The first of this summer’s literary extravaganzas was held last Tuesday night at the old Basilica di Massenzio near the Roman Forum. It is part of an impressive annual cultural series, where an international group of writers is invited to offer readings dedicated to the theme of that year.
This year’s theme is “Terra Luna”, commemorating the forty-year anniversary of the first moon-walk, and the first two writers in the series were an American (Andrew Sean Greer, who spends his time equally between San Francisco and New York), and a far better-known Italian author (Margaret Mazzentini, who is married to a wonderfully gifted actor, Sergio Castellito, who read her first piece in tandem with her).
The night could not have been more perfect for a festival dedicated to the Moon. The massive brick-faced antiquities were exquisitely illuminated in the twilight, and a pale sliver of moon was visible to the left of the stage just when the reading began. It was a mesmerizing space of two hours in every sense, because all the senses were quickened. This, I thought, was Rome at its best and most seductive.
Perhaps it was America at its best as well. Greer went first and he recognized his role in this grand affair. He was the opening act, the warm-up band, and he handled his role with humility and self-effacing dignity. There is nothing more surprising, nor more pleasurable, than having the warm-up band make you wish them to hang around. He hung around.
Greer’s story was a strange one, divided in three parts separated by haunting musical interludes. For some reason, the sky has gone dark in his story, and two lesbian lovers, who had found each other twenty or more years after their first romantic college encounter, are debating whether to flee Manhattan or to wait it out. Eventually they do, opting as so many millions of others to leave through one of the few working tunnels, making their way to the countryside and the imagined salvation awaiting them in western Pennsylvania.
The only light they see on this epic odyssey is created by fire—the fires of rioters and looters in the city, then later, the massive conflagration of an entire forest, up in flames.

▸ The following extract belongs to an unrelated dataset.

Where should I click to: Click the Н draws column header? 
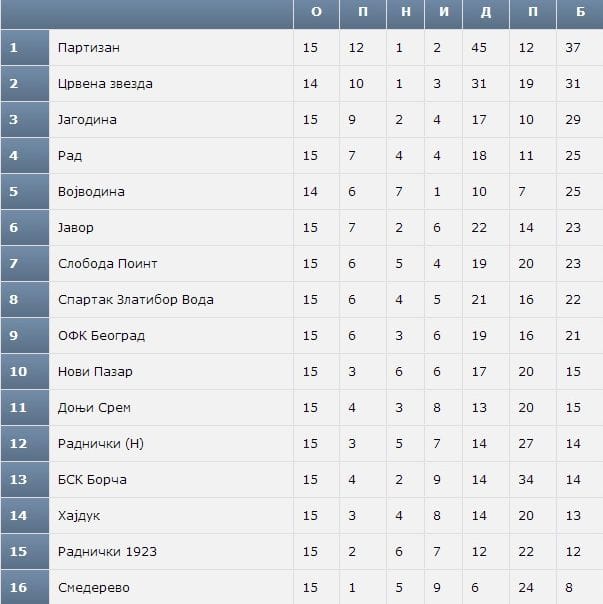pos(400,12)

It was a strange story, in some ways. I wondered how the detailed and delicate descriptions of how these two women found each other and rekindled an earlier adolescent love was heard in the city of “dolce vita.” And by the third sequence, I began to wonder, “where has the moon gone?”
The moon’s pale crescent had, by then, sunk below the rise of broken antiquities, so it was absent now. It was also surprisingly absent from Greer’s story. Only near the end did I see with a shock why that was so.

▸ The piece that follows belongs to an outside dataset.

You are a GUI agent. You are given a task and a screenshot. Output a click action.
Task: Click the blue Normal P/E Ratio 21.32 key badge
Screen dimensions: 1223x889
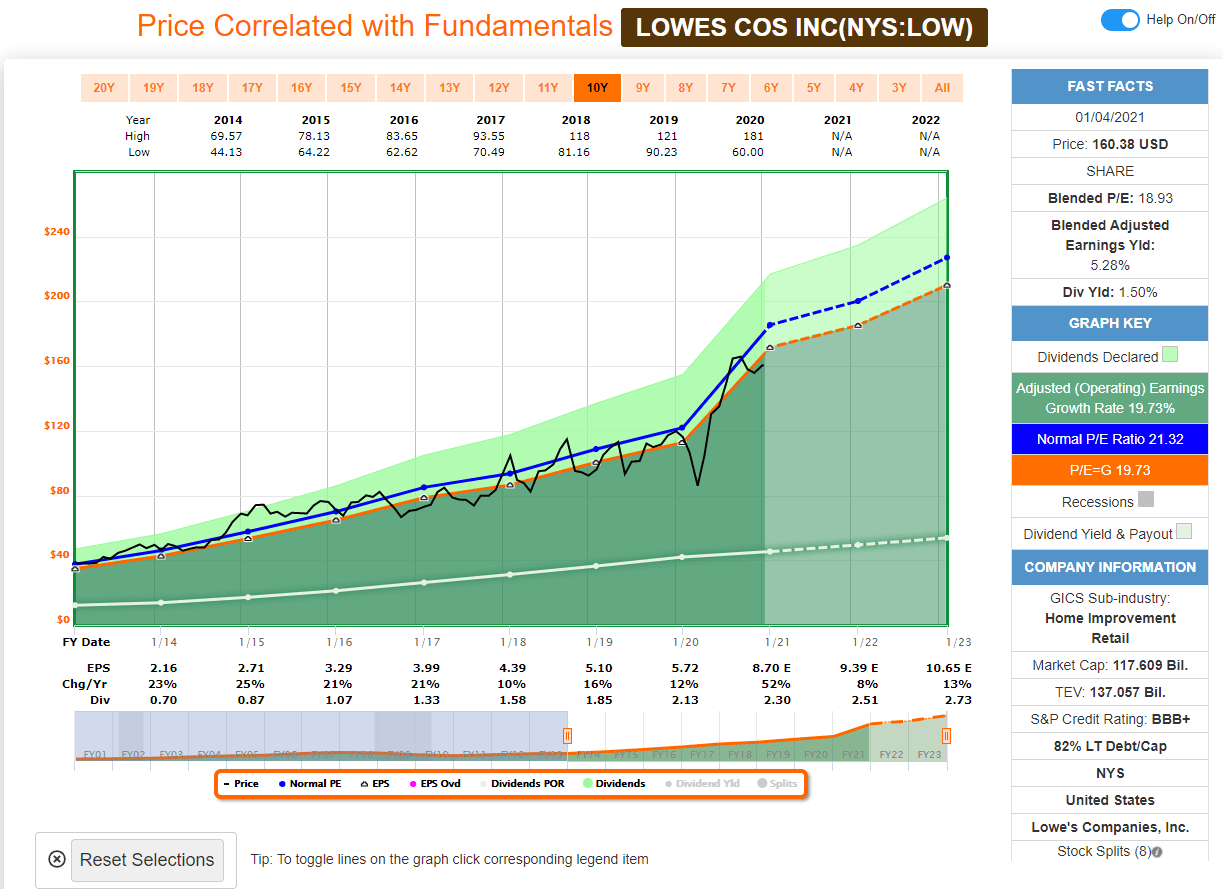click(1109, 438)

As the women get closer to the Pennsylvania border, they begin to wonder out loud how long this will last, and implicitly, whether Pennsylvania will be any better than New York. Suddenly, Louise, the elder and quieter of the two, explodes in a moment of sheer terror and quiet, certain pain.
“You know what will happen,” she exclaims. “They’ll burn the books… before the furniture… before the clothes… they’ll burn all the books…. They always do.”
There was a pause, as her lover tried to calm her frayed nerves. “Lou… don’t… don’t…” she quietly repeats, like a mantra, like a prayer. But Louise is not to be quieted, not in this darkenss.
“It’s the new dark ages,” is her whispered conclusion.
It was a stunning moment and a brilliant artistic achievement. Throughout the first sequence, as his descriptions of the darkness and confusion intensified, I kept thinking of New York on September 11th, 2001. But not now.
Greer captured a moment of mingled anguish and fear, of grief and anger, giving all of these emotions exquisite voice. “It’s the new dark ages.”
How was this heard in Rome, in the context of the new conservatism, the new oligarchy, and the new barbarism of the second regime of Roberto Berlusconi? They can burn books, records, and they can torch the environment.
And how, by contrast, was it heard by me, an expatriate North American, who heard these same images—of burned books and new dark ages—when given voice by a bright young man from San Francisco? They can burn people, too.
The new dark ages may be as cultural and religious, as they are ecological and political. That is the worry voiced in this strange story.
And where is the moon in all of this? She has gone elsewhere; her soft light has fled.